Good RSS feed users
Writing about web page http://www.rss4lib.com/2007/07/rss_focuses_site_readership.html
By using my Bloglines account to read RSS feeds of interest to me, I found this blog posting about a report on the impact of RSS feeds on visits to websites. I find it interesting that someone thought this worth measuring. When I read RSS feeds in Bloglines, I’m not actually visiting the site from which they came. Most of the time I just read the entry in Bloglines itself without ever visiting the site itself. So, presumably RSS feeds ought really to be reducing the number of visits to a web page even whilst the content reaches a desired audience? Or does my access through Blogline get counted? I don’t really understand how RSS works nor, how the statistics of web page accesses are counted. The report itself discusses the results, but not the methods used.
Martin
Hi Jen, I was pretty sure that there’s no way for the creators of an RSS feed to know how many people are using the feeds. If, as you’re doing, you only look at the information within your feed reader, then the site that originated the feed has no way of knowing that you accessed that information.

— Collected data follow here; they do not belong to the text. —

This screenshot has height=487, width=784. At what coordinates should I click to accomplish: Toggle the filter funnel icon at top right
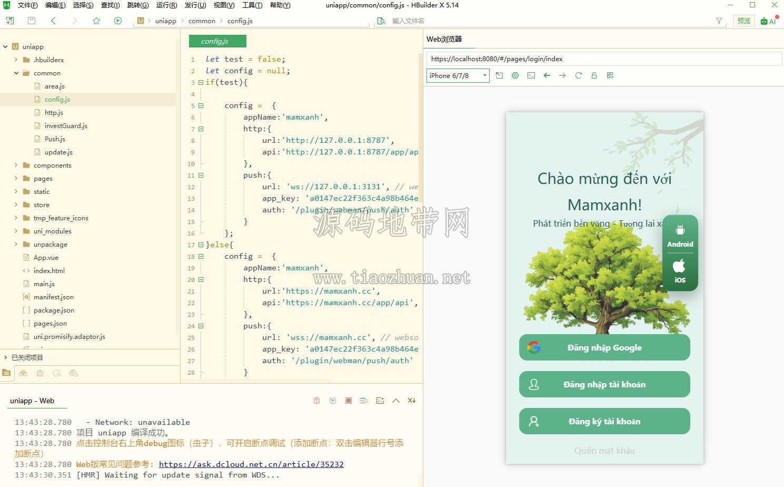pyautogui.click(x=719, y=21)
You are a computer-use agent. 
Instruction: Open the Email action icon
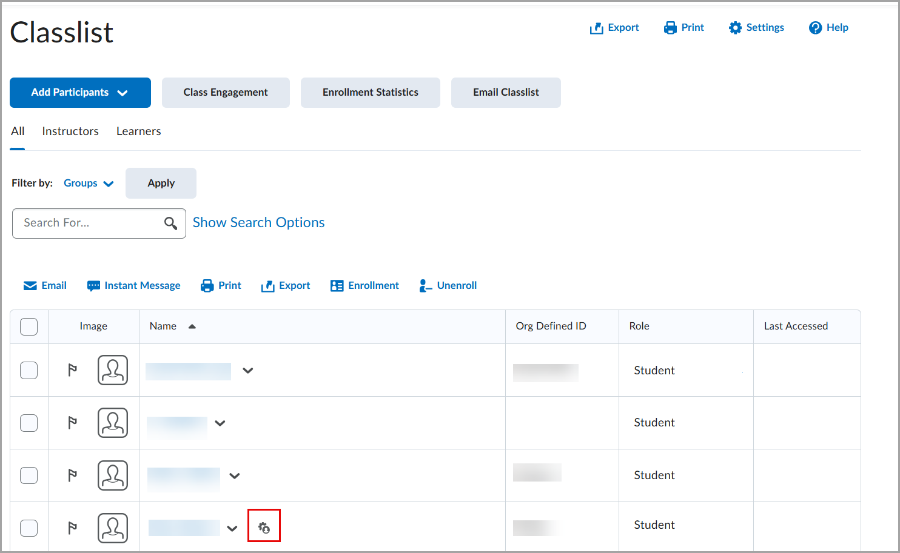coord(30,285)
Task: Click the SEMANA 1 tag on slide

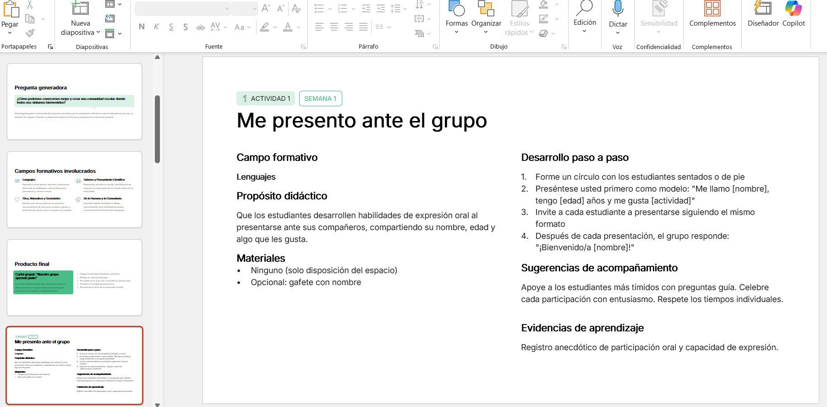Action: [x=320, y=99]
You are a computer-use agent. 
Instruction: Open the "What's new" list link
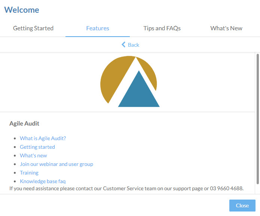pos(33,155)
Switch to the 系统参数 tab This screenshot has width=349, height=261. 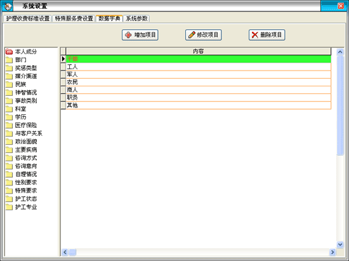(x=136, y=18)
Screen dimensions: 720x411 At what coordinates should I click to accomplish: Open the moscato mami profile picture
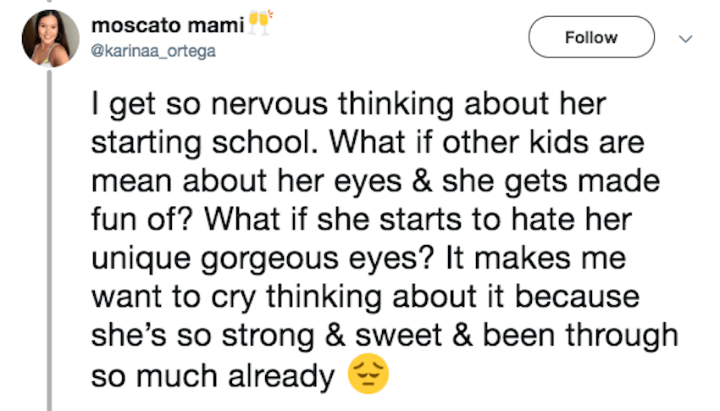click(51, 39)
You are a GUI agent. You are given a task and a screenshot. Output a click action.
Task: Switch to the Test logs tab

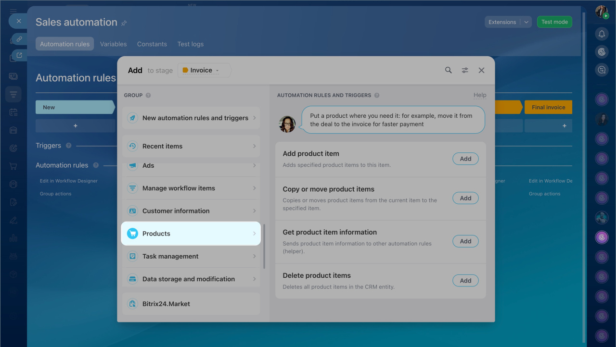pos(190,44)
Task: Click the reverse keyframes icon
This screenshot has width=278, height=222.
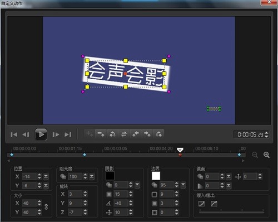Action: click(x=124, y=134)
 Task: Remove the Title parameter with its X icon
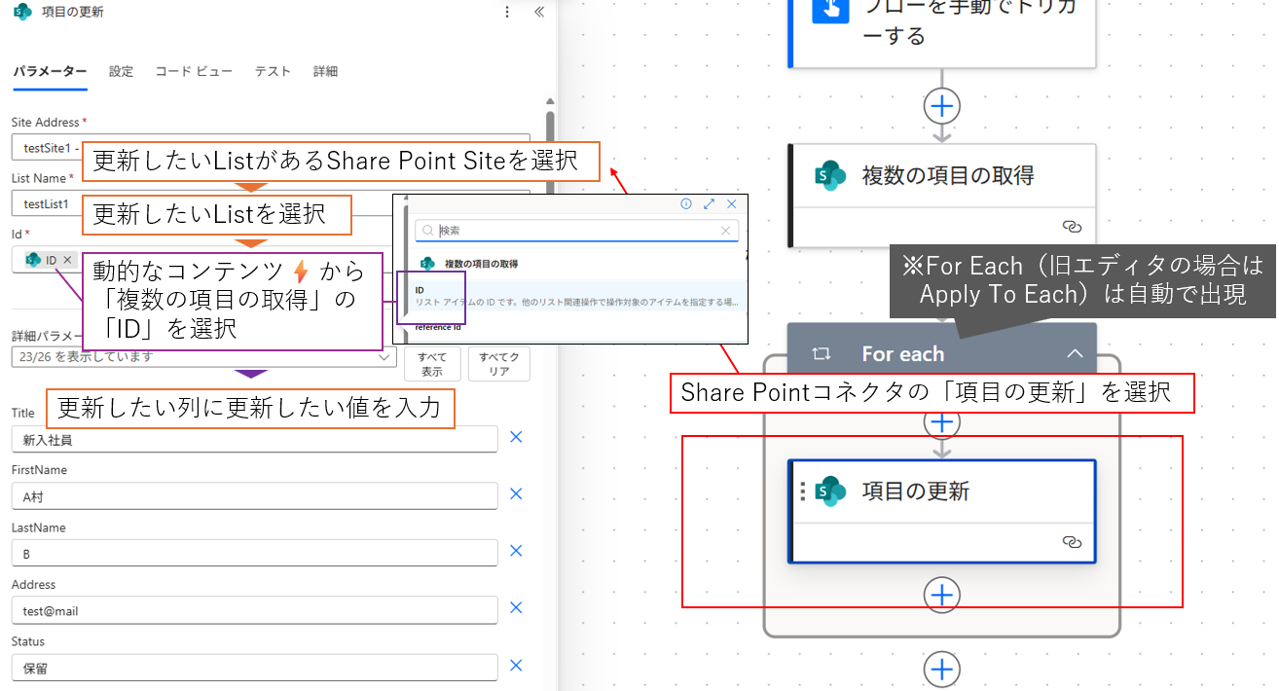[x=516, y=437]
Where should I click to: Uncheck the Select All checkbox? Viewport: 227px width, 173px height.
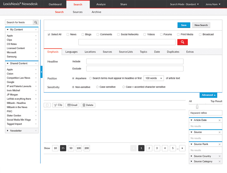pos(49,35)
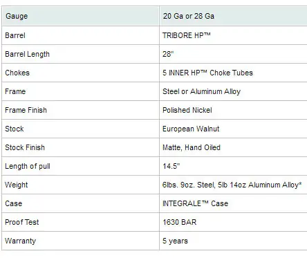This screenshot has width=307, height=258.
Task: Click the Frame row label
Action: [15, 91]
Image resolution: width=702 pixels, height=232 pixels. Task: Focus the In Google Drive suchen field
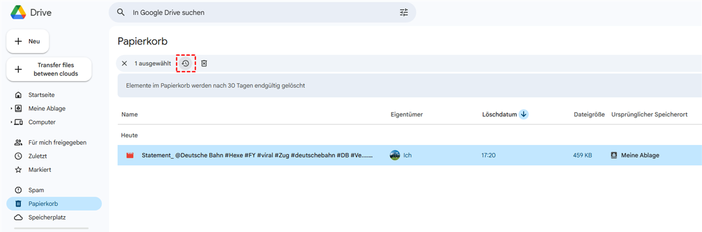coord(262,12)
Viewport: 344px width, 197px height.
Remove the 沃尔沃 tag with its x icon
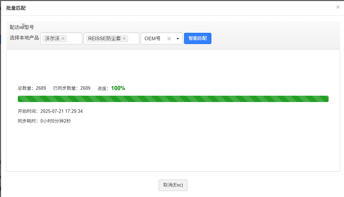coord(63,39)
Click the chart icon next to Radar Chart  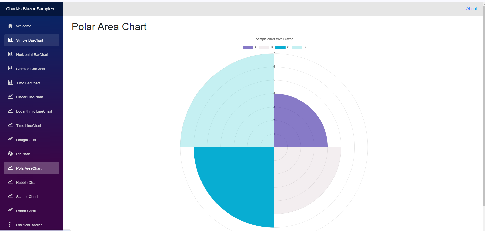click(10, 211)
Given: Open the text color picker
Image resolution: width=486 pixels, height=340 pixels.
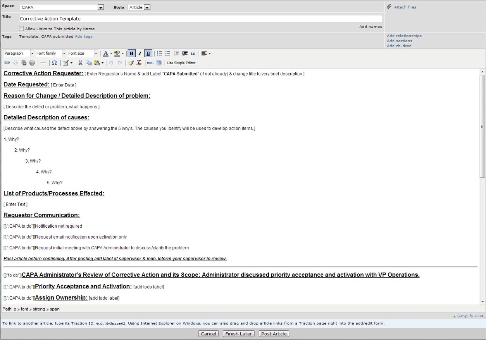Looking at the screenshot, I should 106,53.
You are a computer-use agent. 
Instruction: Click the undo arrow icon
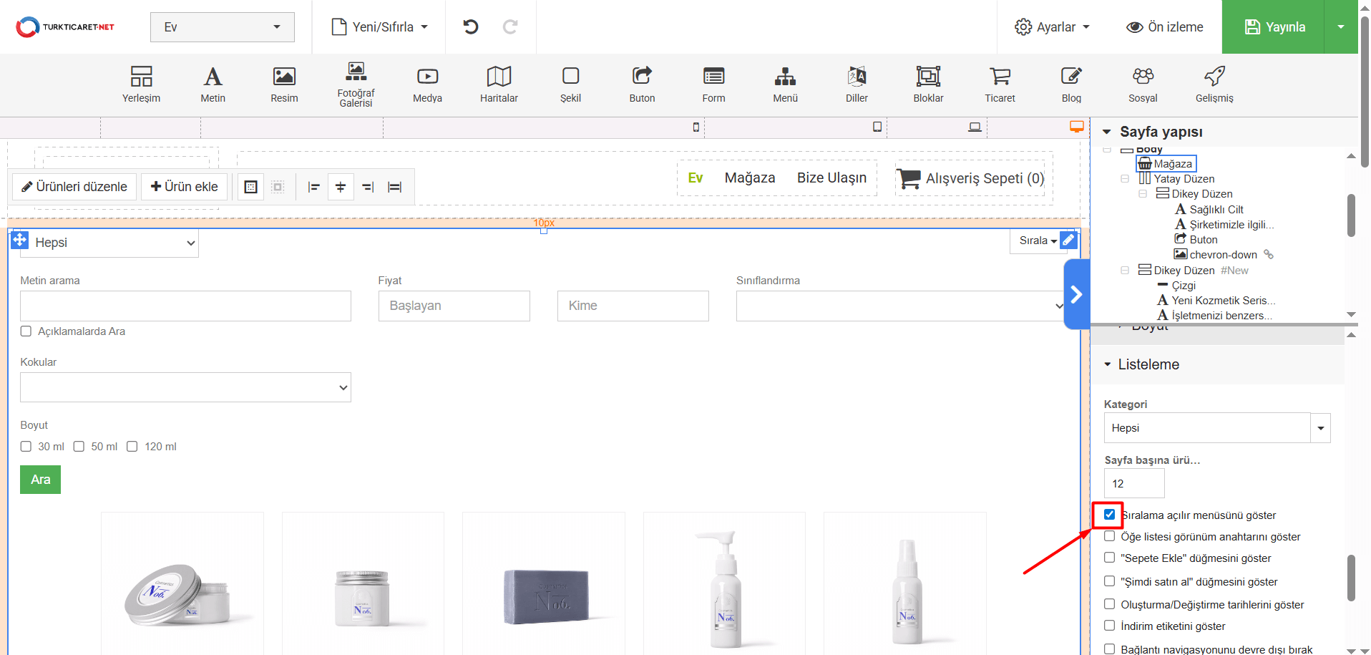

However, the hits to this blog are going up, becuase I follow the links from my reader through the blog itself!
11 Jul 2007, 12:49
Ken Varnum
Jen and Martin,
Actually, you can tell a lot from looking at your web server logs. The aggregator (Bloglines, Google Reader, etc.) still visits your web site to get the RSS feed. Many well-behaved aggregators include the number of subscribers to that feed in the “user-agent” field when they make a request of your server. I blogged about this not long ago. See Counting RSS Subscribers (http://www.rss4lib.com/2007/05/counting_rss_subscribers.html, 4 May 2007).
11 Jul 2007, 13:37
Jenny Delasalle
Thanks Ken,
I like the blog posting that you brought to my attention: I learnt a lot from it. If someone were to do a survey on how well visited a news web page were before and after introducing RSS feeds then they might use the kind of methods you describe. It’s a pity that those who measured the marketing websites didn’t go into more detail about how they measured hits as it would make their work more valuable in my opinion.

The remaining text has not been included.